Something that often gets ignored when evaluating and discussing sports science, is the concept of standardization. It’s neither sexy nor exciting, but it is a crucial component when it comes to data collection processes and procedures, as well as analyses and interventions. Standardization must be used to ensure specific standards are met in order to allow us to make better decisions.
Reliability > Flexibility
In medicine, it is common for a physician to order lab tests to be performed as diagnostic tools for their patients. For example, a fasting blood glucose test is a blood test used to help diagnose diabetes or pre-diabetes. This test is standardized by requiring the patient to be fasted for at least 8 hours prior to taking the blood sample, to allow for improved reliability and validity of the test results. We could easily make this test more “flexible” by allowing it to be done regardless of fasting, however this flexibility does not improve this diagnostic tool, it actually jeopardizes the accuracy of the assessment.
Another great example of standardization comes from the World Health Organization in the form of the International Statistical Classification of Disease and Related Health Problems, or ICD for short. Current in its tenth revision, the ICD-10 is used world-wide to standardize the definitions of different ailments or injuries. This standardization allows transparency across the globe, as well as encourages aggregation of data to allow for information from all across the world to be merged and further insights to be found.
When it comes to sports science, the classification and standardization of injuries is also a common problem. Different to some other injury management systems, we utilize the Orchard Sports Injury Classification System (OSICS). The OSICS system, also in its tenth revision, is one of the world’s most commonly used systems for coding injury diagnosis in sports injury surveillance systems. Are all “broken foot” injuries created equally? What about “knee ligament sprains”? What is a “knee ligament strain”? This classification system can improve communication and transparency within an organization, as well as insuring the injury data is reliable. This again allows for aggregation which expedites the ability to validate predictive models and define best practices. Without standardization, the research used to validate our theories and hypotheses as coaches would not be able to exist. Standardization has allowed us to stand on the shoulders of giants.
Clarity > Complexity
A subtler way the above blood test is standardized, is simply within the test itself. A blood sample is collected, and the concentration of glucose in the blood is measured. We could easily make this test more “complex” by also measuring insulin, electrolytes, or even free testosterone. But again, adding complexity does not add value. Adding more often simply causes confusion. This standardization of testing helps to hold practitioners accountable and eliminate distractions that could interfere with interventions.
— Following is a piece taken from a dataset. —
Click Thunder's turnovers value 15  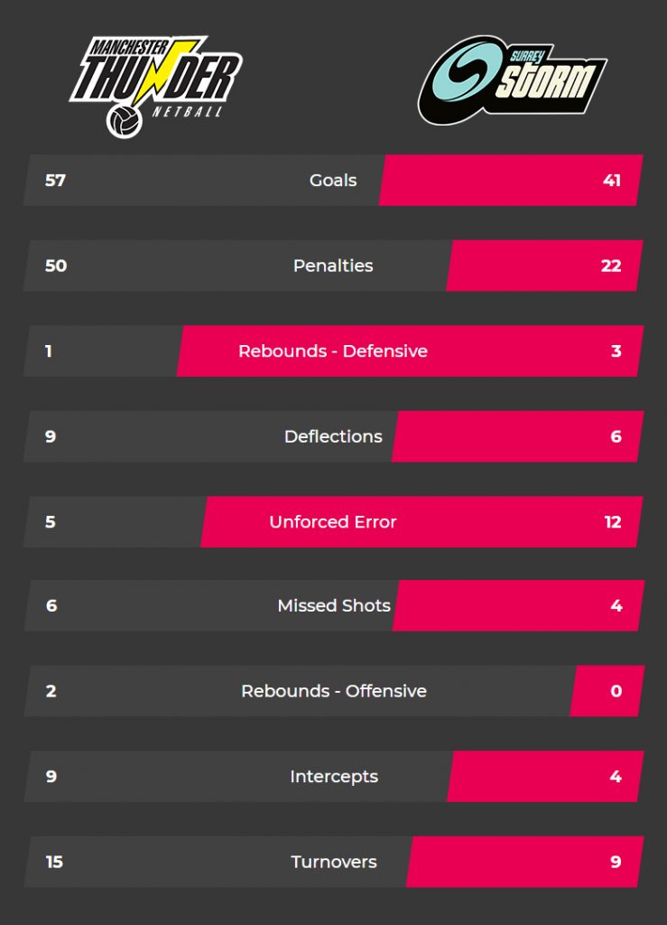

T-scores are a statistical tool used to transform an individual data point into a standardized score to allow for easier interpretation. In medicine, t-scores are commonly used to standardize data from DXA scans which are used to measure bone mineral density (BMD) to help with the diagnosis of osteoporosis. Instead of giving a patient their average bone mineral density in g/cm^2, a t-score is provided with 50 being the mean or average. This standardization allows us to get meaning out of complex data, putting the numbers into context. It would be possible to provide the raw BMD data for this patient, even give a breakdown of each different limb. But again, this additional information isn’t of any value, especially out of context. Without standardization, there is nothing to hold practitioners accountable to focus on what is important, not “what else can I look at?”
Standardization is a Prerequisite
Reliaable data collection must involve standard procedures, (when do I turn the GPS unit on?) and standardized variables (what is meaningful?). Aggregation requires standardized datasets (which “rotator cuff” strain?) and data depth (how many years of data are collected?). Good coaching requires standardized movement (how deep do you squat?) and standardized programming (what is your intent?).
Standardization is what allows decisions to be made based on the best available knowledge. Don’t jeopardize science for the sake of being flexible.